3 Jul 2015

Golden Memories

From Country Life, 9:30 pm on 3 July 2015

biddy

Ross is a sleepy township near Hokitika that was settled in 1865 as a gold mining town. Biddy Manera has lived there all her life. Her parents, Thomas (below) and Margaret, have a farm up the Totara Valley Road that has been in the family for four generations.

“Dad’s only 90 and still doing it! He’s been there all of his life, he left school at 12 and worked on the farm, lived off the land, they’re just a couple of hippies!”

Biddy is a local historian and has a particular interest in the Chinese gold miners and their families who came to Ross from Guangdong Province in the 1870s. At any one time there were up to 400 living in the area and many Chinese artefacts, from coins to Ming Dynasty teapots, have been found in the bush near the township.

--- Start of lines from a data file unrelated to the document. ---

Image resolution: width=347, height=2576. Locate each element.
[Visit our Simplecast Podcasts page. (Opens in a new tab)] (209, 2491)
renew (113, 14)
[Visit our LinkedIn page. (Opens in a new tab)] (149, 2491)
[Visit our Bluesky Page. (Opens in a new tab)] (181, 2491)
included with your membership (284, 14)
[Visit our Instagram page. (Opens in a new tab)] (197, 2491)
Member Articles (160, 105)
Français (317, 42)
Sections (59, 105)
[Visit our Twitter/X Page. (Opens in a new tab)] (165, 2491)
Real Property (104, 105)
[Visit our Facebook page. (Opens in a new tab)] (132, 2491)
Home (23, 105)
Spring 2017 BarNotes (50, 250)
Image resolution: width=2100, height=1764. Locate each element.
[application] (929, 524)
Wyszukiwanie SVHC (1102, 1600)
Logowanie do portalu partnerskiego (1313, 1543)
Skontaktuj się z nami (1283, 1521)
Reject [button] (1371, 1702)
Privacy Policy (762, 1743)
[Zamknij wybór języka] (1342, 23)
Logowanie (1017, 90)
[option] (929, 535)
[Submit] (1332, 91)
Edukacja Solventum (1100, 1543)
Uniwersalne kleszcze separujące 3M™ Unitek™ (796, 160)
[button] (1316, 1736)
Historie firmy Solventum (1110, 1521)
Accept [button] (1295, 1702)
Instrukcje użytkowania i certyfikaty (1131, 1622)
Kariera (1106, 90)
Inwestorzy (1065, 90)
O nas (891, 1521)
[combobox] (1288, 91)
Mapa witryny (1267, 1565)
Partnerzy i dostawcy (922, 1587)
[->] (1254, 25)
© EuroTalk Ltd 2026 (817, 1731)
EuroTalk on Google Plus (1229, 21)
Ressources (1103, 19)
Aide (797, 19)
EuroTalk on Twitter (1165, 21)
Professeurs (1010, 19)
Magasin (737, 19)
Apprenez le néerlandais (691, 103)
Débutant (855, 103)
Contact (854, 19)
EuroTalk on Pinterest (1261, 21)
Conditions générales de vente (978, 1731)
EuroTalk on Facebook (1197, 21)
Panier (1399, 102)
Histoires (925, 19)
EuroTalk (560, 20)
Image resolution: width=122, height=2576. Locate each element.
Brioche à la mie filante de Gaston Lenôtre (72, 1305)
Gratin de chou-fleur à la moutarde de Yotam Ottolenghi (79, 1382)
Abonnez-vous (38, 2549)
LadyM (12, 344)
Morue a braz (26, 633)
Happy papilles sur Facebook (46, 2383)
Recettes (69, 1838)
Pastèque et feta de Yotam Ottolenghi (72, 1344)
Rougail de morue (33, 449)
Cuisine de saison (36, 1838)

“The Chinese didn’t just mine here they had market gardens so they provided food, they would walk into town and sell the veges they grew”.

A Chinese funded project is underway to develop a commemorative garden in Ross dedicated to the gold miners from Guangdong Province.

Biddy has always been an outspoken advocate for the community.

Recently she's won the battle to buy back the Ross Cemetery after she discovered that in 2008, the Westland District Council mistakenly sold part of the Cemetery that included unmarked graves.

“A lot of people think that it was just me fighting the Council, and I was persistent, but it wasn’t just me, I was speaking out for everyone that’s on the hill and their families and friends. It should never have happened.”

tom manera

chinses grave

church
Thomas Manera, a Chinese grave at the Ross Cemetery and inside the local Catholic Church.